Ignoring the lack of focus, Ball does offer a few useful bits of information about XFree86 itself. The list of supported video cards for versions 3.3.6 and 4.0.1 are useful for determining if a readers hardware is likely to work with the supplied drivers. And Ball walks readers through multiple X configuration tools from Xconfigurator to XFDrake from Mandrake. He also discusses briefly a wide variety of window managers and introduces readers to the three main desktop environments (KDE, GNOME and CDE).

Toward the middle of the book Ball enters a discussion on how to configure desktop logins in system files but leaves out discussions on how to select a desktop environment on a per user basis. He mentions .xinitrc and .Xclients but doesn't explain how to launch either GNOME or KDE (in order to override system startup configurations). One option he could have mentioned is to use the .Xclients file in a users $HOME directory to select (and customize) the users desktop. Users interested in using GNOME could add "gnome-session" as the last line of the .Xclients file. For KDE they could add "startkde". No modifications to system files is actually necessary for these minor changes.

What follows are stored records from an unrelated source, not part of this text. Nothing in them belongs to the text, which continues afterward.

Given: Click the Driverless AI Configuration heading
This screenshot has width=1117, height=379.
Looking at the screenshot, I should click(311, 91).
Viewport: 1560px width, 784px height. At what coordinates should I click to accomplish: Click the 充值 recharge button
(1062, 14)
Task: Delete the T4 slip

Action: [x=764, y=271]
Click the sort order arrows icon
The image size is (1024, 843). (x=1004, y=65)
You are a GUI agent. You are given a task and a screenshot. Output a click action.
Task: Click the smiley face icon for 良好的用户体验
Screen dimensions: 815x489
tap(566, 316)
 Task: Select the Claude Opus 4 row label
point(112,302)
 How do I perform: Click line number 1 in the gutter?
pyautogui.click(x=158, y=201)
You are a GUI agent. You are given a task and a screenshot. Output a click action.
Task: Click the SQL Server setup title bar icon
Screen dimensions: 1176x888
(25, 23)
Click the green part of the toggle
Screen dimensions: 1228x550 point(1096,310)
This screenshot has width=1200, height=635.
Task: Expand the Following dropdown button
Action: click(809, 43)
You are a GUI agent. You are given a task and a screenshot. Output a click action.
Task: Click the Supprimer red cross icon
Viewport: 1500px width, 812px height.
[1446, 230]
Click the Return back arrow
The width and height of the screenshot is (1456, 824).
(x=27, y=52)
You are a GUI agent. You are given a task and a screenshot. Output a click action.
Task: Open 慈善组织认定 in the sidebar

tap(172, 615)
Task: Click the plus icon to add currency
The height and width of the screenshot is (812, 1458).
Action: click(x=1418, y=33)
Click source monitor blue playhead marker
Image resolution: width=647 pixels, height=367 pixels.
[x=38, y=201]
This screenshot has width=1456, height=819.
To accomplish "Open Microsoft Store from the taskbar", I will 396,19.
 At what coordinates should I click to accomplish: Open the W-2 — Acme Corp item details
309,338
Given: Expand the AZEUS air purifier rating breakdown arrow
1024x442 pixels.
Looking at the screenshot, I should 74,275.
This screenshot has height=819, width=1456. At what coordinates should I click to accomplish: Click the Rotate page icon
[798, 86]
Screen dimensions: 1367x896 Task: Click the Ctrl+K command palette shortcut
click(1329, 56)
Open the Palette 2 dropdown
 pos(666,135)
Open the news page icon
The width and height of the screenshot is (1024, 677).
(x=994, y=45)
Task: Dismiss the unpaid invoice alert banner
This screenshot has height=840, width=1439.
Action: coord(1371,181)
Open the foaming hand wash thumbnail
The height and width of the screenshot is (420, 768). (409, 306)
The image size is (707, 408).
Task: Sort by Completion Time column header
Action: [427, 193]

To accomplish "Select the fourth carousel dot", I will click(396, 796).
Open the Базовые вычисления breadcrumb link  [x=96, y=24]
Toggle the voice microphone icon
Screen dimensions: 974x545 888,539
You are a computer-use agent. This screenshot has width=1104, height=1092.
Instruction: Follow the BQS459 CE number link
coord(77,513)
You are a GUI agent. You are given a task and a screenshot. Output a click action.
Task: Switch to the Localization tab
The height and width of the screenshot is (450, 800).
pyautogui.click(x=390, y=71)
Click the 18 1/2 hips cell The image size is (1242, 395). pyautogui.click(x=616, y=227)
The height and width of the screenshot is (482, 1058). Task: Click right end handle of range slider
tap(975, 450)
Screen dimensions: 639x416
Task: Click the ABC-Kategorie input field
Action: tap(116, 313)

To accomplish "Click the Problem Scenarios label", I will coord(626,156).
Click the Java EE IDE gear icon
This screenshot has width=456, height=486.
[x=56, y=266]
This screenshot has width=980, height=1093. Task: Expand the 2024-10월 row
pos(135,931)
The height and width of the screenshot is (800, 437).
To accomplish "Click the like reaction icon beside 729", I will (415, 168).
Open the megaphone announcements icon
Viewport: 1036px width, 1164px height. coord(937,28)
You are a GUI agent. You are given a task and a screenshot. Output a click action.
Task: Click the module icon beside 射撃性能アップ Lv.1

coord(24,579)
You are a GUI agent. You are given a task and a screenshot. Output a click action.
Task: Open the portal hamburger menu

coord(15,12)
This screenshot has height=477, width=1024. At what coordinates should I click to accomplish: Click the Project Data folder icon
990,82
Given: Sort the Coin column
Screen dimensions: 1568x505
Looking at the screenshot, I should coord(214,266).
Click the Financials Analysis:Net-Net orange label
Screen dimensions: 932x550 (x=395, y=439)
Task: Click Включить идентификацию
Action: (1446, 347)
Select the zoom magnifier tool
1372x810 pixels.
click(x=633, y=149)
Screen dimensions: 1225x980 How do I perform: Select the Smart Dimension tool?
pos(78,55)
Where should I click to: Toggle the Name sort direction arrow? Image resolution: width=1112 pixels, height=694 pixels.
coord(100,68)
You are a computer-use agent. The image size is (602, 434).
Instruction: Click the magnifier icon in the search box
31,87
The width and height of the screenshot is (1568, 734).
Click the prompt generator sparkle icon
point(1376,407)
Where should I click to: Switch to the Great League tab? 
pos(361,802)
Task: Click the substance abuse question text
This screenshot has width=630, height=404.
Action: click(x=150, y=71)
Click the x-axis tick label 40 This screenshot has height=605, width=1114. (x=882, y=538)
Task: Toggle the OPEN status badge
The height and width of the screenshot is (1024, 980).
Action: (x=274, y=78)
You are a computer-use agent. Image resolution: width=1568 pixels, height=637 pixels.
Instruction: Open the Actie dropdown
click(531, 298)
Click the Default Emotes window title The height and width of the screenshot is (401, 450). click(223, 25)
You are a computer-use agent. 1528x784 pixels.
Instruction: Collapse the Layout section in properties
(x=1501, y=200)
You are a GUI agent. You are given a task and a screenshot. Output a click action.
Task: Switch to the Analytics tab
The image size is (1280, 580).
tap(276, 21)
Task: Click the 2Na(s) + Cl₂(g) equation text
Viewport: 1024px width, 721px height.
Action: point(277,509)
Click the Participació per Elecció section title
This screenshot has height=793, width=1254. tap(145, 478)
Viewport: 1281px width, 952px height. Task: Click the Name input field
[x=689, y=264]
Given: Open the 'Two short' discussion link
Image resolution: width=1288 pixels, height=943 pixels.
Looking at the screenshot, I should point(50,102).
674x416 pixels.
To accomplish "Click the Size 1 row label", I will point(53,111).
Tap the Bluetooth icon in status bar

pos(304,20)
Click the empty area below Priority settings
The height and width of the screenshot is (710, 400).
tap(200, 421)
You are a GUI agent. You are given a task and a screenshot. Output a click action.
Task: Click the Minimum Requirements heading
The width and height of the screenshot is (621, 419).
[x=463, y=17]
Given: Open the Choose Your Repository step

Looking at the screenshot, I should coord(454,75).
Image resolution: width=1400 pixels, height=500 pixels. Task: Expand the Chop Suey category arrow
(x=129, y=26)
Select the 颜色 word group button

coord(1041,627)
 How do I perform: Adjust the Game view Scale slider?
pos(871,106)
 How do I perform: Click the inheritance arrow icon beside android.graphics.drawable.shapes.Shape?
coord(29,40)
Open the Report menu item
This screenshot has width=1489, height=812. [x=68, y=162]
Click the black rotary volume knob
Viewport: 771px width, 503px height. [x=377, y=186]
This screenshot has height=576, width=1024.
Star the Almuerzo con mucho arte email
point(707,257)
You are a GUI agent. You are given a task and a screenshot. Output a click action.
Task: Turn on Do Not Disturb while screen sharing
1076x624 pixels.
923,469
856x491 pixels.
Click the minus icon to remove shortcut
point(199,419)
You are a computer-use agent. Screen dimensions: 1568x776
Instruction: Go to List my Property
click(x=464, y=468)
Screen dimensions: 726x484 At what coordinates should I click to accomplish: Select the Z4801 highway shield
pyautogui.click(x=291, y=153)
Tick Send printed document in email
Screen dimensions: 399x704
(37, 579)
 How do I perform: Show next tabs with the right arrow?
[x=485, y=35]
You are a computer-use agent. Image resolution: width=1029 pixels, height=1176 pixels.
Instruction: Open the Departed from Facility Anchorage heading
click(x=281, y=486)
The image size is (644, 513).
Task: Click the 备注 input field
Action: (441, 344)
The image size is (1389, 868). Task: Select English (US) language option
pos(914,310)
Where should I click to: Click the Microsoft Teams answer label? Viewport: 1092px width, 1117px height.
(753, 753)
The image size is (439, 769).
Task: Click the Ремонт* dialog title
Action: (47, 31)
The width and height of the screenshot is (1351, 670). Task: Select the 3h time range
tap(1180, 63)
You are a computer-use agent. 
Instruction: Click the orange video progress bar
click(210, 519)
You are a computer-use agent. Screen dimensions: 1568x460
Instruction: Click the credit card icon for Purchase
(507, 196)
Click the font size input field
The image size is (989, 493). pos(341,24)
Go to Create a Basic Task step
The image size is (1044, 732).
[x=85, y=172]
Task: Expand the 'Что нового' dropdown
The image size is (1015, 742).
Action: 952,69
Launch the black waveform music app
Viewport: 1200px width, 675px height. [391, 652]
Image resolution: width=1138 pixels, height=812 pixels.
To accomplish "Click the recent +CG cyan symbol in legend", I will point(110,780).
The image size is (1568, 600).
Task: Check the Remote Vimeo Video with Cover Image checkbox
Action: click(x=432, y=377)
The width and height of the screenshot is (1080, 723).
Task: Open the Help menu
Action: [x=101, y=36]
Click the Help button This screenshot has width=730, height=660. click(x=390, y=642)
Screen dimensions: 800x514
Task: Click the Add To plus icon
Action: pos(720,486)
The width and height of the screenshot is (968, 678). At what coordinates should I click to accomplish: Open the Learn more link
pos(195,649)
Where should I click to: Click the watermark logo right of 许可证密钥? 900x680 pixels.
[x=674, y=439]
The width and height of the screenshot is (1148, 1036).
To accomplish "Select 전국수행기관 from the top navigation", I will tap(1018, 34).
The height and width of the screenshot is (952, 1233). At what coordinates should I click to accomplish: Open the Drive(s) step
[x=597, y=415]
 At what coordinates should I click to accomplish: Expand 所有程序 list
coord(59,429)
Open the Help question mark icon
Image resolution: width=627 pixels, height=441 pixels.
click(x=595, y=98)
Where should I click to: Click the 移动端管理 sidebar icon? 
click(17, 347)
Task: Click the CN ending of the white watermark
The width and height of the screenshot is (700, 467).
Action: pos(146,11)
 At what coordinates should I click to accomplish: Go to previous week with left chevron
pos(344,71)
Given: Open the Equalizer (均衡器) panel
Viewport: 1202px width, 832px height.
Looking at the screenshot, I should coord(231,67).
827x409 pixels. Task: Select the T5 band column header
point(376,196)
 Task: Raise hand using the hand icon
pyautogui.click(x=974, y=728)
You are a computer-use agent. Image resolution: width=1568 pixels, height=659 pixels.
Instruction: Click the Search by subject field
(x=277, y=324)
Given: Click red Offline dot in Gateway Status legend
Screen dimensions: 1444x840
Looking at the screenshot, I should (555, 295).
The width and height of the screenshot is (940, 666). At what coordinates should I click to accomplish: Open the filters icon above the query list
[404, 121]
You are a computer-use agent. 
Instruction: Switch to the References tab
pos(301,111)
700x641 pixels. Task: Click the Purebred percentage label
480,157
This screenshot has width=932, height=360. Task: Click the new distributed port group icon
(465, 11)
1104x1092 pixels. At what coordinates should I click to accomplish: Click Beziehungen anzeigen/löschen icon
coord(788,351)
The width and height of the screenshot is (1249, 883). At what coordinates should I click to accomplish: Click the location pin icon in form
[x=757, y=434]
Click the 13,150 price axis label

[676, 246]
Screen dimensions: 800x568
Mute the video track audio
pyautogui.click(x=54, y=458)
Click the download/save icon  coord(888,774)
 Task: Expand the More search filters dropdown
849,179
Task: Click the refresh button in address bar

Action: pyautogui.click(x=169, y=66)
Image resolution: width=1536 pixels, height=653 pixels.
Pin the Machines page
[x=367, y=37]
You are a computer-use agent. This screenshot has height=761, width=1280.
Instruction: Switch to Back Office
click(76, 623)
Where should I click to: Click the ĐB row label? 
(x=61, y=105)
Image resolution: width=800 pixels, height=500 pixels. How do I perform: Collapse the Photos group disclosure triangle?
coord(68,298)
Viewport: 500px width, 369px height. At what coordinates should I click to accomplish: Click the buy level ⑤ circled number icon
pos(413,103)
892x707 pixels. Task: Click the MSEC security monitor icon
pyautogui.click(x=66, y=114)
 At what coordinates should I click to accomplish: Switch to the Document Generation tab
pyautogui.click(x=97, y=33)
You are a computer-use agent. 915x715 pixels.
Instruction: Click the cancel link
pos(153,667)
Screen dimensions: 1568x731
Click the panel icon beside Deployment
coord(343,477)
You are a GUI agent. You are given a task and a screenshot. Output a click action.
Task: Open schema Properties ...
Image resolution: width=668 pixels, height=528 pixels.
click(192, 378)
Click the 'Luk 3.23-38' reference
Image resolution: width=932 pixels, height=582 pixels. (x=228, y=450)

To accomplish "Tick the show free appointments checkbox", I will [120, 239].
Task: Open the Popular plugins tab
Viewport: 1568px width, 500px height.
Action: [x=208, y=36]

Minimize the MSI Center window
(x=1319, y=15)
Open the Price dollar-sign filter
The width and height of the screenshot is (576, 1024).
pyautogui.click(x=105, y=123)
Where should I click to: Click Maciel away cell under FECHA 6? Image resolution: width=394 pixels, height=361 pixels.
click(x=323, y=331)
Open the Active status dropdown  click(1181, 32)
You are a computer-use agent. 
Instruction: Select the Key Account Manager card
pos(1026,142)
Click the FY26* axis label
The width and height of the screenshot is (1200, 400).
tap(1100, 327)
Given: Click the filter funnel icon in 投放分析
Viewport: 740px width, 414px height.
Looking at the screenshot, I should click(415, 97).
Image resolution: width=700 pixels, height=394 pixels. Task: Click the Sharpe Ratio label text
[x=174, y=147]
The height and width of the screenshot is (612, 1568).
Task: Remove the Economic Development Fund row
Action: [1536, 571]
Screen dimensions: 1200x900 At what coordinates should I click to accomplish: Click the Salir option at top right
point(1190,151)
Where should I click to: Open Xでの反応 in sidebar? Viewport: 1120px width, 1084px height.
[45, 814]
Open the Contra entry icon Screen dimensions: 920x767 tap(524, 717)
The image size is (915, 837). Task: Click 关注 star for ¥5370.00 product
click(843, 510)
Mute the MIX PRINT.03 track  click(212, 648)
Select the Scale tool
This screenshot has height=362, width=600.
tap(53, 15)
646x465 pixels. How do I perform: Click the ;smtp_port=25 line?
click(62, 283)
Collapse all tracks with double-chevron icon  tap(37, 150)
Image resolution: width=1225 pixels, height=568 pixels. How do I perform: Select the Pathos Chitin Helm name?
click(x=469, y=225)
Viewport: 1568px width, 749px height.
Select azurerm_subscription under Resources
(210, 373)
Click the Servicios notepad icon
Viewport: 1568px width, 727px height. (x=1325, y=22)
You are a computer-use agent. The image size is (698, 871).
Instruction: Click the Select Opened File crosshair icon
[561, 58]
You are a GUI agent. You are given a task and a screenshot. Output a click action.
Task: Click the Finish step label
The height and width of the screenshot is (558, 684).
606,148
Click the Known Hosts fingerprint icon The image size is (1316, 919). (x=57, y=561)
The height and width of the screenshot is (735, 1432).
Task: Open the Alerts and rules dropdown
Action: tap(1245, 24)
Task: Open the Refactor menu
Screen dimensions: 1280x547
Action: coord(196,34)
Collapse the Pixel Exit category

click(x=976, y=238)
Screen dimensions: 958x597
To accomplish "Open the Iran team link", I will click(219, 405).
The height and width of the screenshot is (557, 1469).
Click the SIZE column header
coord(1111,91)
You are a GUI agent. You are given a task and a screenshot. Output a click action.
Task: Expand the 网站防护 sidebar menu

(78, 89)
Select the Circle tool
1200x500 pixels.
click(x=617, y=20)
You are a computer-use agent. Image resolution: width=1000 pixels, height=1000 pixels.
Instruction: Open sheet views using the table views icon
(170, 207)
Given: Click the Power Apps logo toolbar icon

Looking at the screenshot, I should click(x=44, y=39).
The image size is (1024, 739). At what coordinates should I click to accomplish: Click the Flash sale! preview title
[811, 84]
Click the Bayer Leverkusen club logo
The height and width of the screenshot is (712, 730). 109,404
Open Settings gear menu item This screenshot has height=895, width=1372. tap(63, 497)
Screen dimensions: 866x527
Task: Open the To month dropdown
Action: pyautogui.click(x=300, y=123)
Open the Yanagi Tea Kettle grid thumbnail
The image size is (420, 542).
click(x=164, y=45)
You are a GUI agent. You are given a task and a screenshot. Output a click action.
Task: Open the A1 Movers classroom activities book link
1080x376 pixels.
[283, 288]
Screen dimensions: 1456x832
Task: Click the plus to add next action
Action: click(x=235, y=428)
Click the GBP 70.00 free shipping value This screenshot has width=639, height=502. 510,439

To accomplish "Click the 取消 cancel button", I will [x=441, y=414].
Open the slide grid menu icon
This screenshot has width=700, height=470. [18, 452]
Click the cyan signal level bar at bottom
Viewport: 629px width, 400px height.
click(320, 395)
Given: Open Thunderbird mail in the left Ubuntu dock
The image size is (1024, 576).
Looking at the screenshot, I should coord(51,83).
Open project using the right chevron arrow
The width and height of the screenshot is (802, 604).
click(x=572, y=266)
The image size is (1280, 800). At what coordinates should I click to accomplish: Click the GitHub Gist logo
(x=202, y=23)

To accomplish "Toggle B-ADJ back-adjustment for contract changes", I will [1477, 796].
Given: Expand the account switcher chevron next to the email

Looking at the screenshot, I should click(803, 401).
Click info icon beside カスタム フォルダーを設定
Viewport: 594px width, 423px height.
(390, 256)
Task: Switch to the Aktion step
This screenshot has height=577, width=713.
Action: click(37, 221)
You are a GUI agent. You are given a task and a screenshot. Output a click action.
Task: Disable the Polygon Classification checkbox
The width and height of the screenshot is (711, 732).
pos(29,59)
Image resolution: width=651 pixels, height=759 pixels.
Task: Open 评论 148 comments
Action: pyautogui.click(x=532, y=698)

Once again, though, we have to ask if this is a book for system administrators or non-technical end users?

Despite lacking a clear focus, Ball's book does provide some interesting information, even for relatively experienced users. The section in Chapter 11 on Xvnc, a network based display session management tool, is rather interesting. Since testing certain features under both GNOME and KDE is an important part of my own duties, it's nice to be able to display remote sessions in their entirety on my local monitor. The problem is one of speed, unfortunately. Using Xvnc requires quite a bit of memory on the display box and can be very slow over ordinary 10Mb/second Ethernet. Still, without having reviewed this text I might not have tried using this useful product.

One of the more interesting chapters might be the chapter on office applications, where information on Applix, StarOffice and Corel products is provided. While the chapter is divided into free and non-free sections, the free section did miss discussing AbiWord.

After introducing many basic applications, commercial office suites and even a wide variety of games, Ball then returns to configuration issues. These range from keyboard and input devices using USB connections to configuring screen resolutions, using TrueType fonts and enabling screensavers. He closes with issues related to building X from source (does anyone who wants to know how to run WordPerfect really worry about building X from source?) and applications using various graphical toolkits.

Though Ball covers a wide range of applications, he doesn't give enough information about any one of them to do much useful work. The references sections at the end of each chapter will lead you to more meat, but you can't help but wish that more details were provided for at least one or two applications in each chapter. Ball does try to address both of the two major desktop environments throughout the text but there seems to be a bit more information on KDE-related tools and configuration than on GNOME.

The New XFree86 isn't a bad text, but it's not an overly informative one either. If you're looking for a reference guide to tools for a specific task and where you might find them on the Internet, this book is a handy addition to your library. If you want the meat of either how to use an application or desktop environment or perhaps how to program under X, this book will likely disappoint.